The sealing rings or valve elements 20 can be machined from off the shelf

rings of hard plastic, and more specifically, of a polymeric material which is high impact resistant, as well as chemical and heat resistant. All of the rings 20 are of the same size, and if there is a range of valves similar to that shown in Figs. 1-3, but of different sizes, it is only necessary to increase or decrease the number of clusters, seal rings, etc. to allow for larger and smaller sizes in the valve range. Thus, the ring size can be standardized not only for a given valve, but for the entire size range. Other than from its spring 22, each ring 20 receives no positive mechanical guidance in its travel. However, it is self aligning with its respective seating surfaces 72 and 74 for several reasons. First, because of the construction of guard plate 30, incoming gas can flow along both the inner and outer diameters of ring 20 and guide 34, as shown by the arrows A in Fig. 5. This helps to center the ring 20. Furthermore, as mentioned, there is a substantial amount of guidance from spring 22, which in turn is guided by the inner diameter of the enclosing portion of cylinder 34. Finally, once the ring 20 begins to move into alignment with its seating surfaces 72 and 74, the tapers ofthe seating surfaces and the sealing surfaces on the ring 20, will, so to speak, cam the ring 20 into proper alignment with its seating surfaces.

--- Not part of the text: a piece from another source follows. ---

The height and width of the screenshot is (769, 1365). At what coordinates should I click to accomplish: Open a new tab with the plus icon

Referring next to Figs. 4 and 5, there is shown a second embodiment of the invention, which is generally the same as the first embodiment, except that the holes 40 of the various clusters are cylindrical, rather than arcuate, and their sides do not taper along their lengths. The bottom plate 12, spring 22, and seal ring 20 are the same as in the first embodiment.

Fig. 6 shows a modification which could be applied to any of the above embodiments or other embodiments of the invention, but which, as shown, is applied to the embodiment of Figs. 1-3. Specifically, the seating plate of Fig. 6 includes a metallic main body 94, with a plurality of recesses 96 in its inner side, each recess being generally aligned with a respective cluster of the arcuate slots 16. Within each recess 96 is fitted a seat member 50, e.g. of plastic, which defines the inner portions of the slots 16, as well as the annular aperture 18, including its seating surfaces. Together, the main body 96 and seat members 50 define a seating plate generally of the same configuration as that of Figs. 1-3. However, adjacent the outer diameter of its inner side, each seat member 50 has an undercut which receives a resilient loading device such as an o-ring 52, which is oversized for the depth of the undercut.

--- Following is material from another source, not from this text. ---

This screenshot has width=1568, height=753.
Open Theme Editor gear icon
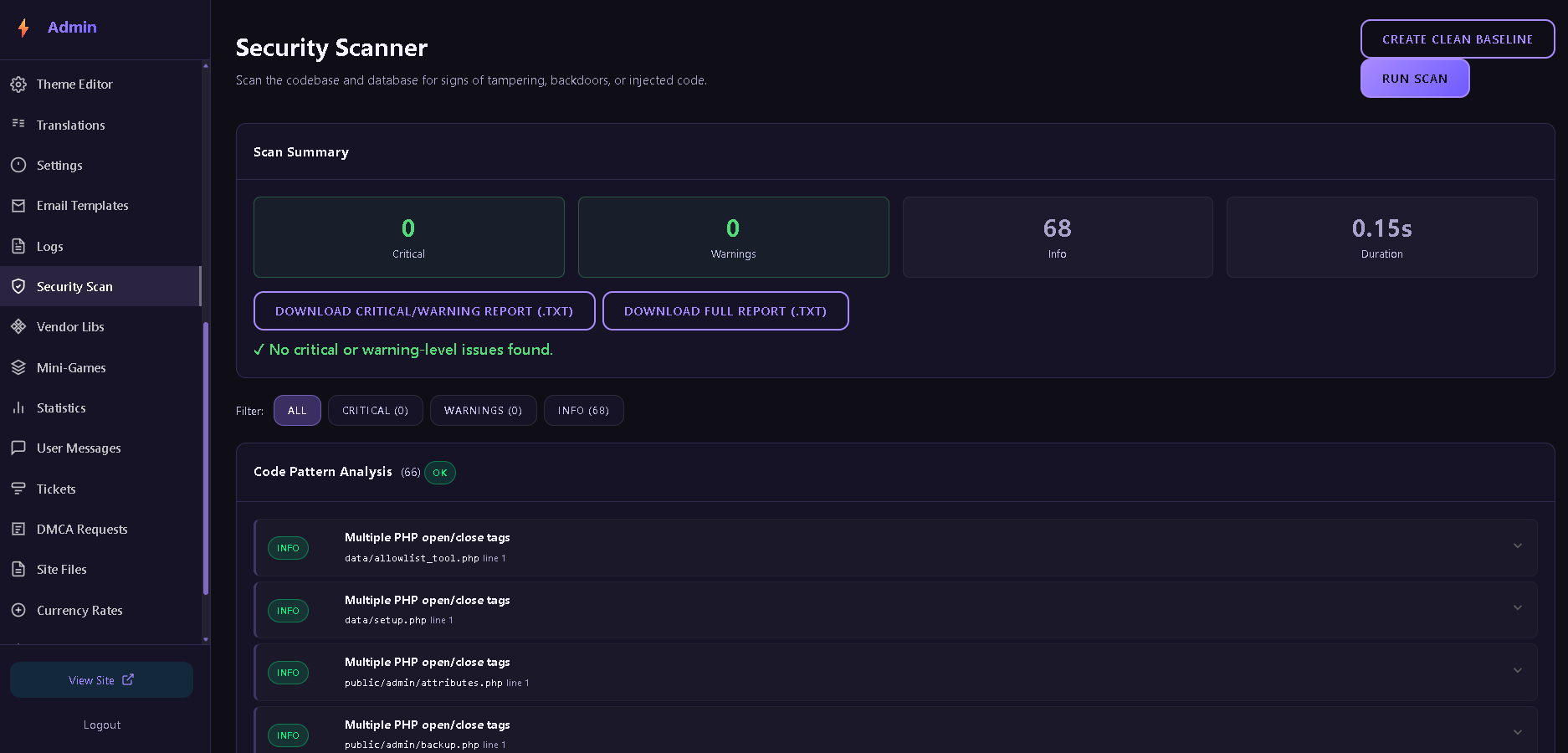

Thus, when the seating and guard plates are fixed together, the o-ring 52 is compressed between the seat member 50 and the guard plate 12 to firmly urge the seat member 50 into its recess 96. An advantage of this modification is that, if the seating surfaces become worn or damaged, they can be replaced by replacing the seat members 50, without the need to discard the entire seating plate.

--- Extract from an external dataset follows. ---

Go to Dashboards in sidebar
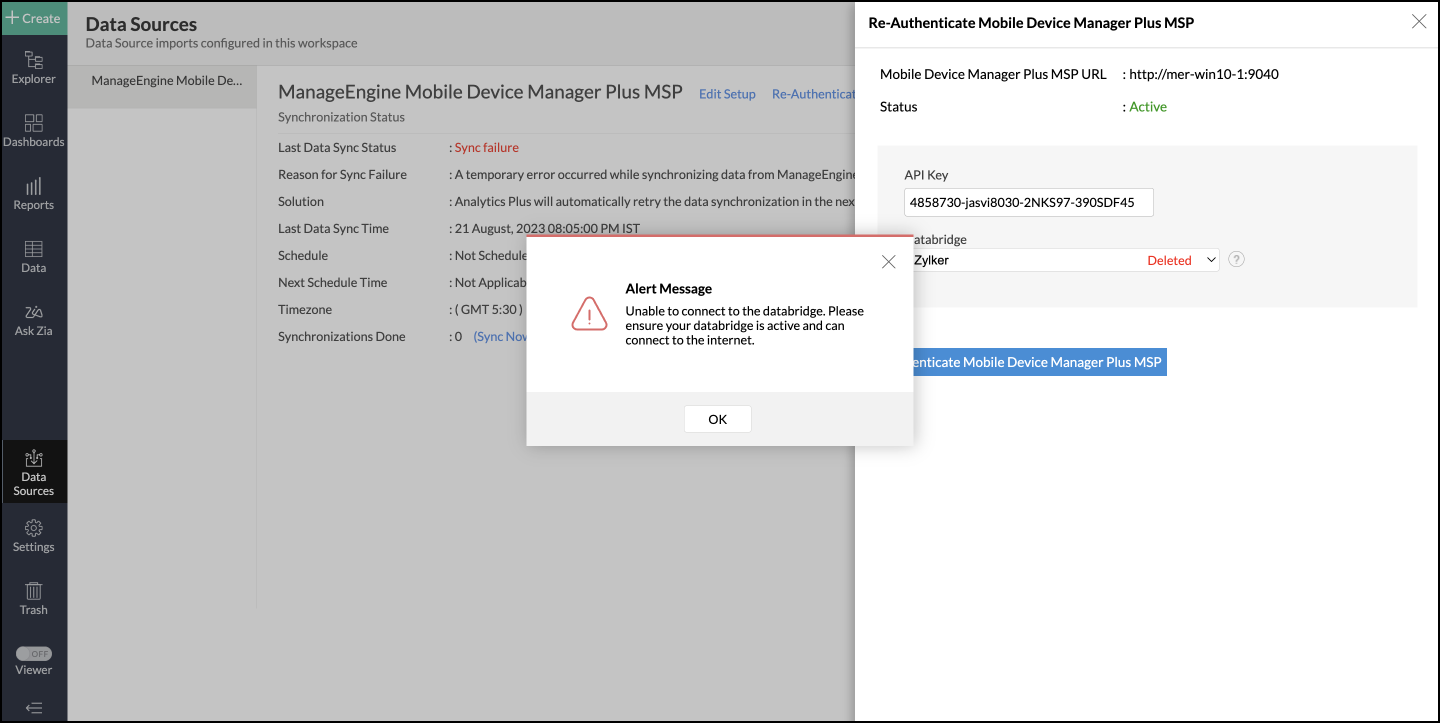This screenshot has height=723, width=1440. 33,130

Another modification of Fig 6 is that three circumferentially spaced tabs, one of which is shown at 100, extended inwardly from the end of guide 34 to plat 10. Tabs 100 are sized to slidably engage the O.D. of ring 20 to provide positive mechanical guidance for its travel. Figs. 7 and 8 show a further modification of the concept generally disclosed in Fig. 6. The main body 94 of the seating plate is identical to that of Fig. 6, except that its seat receiving recesses have been widened to receive a modified form 50' of the seat member. This member is not only wider, but includes three flanges or tabs 54 extending inwardly past the outer seating surface 74. These are positioned to slidably engage the outer diameter of ring 20 to provide mechanical guidance therefor. By placing these guides on the seat member 50', it can be ensured that the ring 20 will always properly align with its seating surfaces on the member 50', even if the latter should shift slightly laterally in its recess.

While the foregoing represent exemplary and currently preferred embodiments of the present invention, numerous modifications will suggest themselves to those of skill in the art. Accordingly, it is intended that the scope of the invention be limited only by the following claims.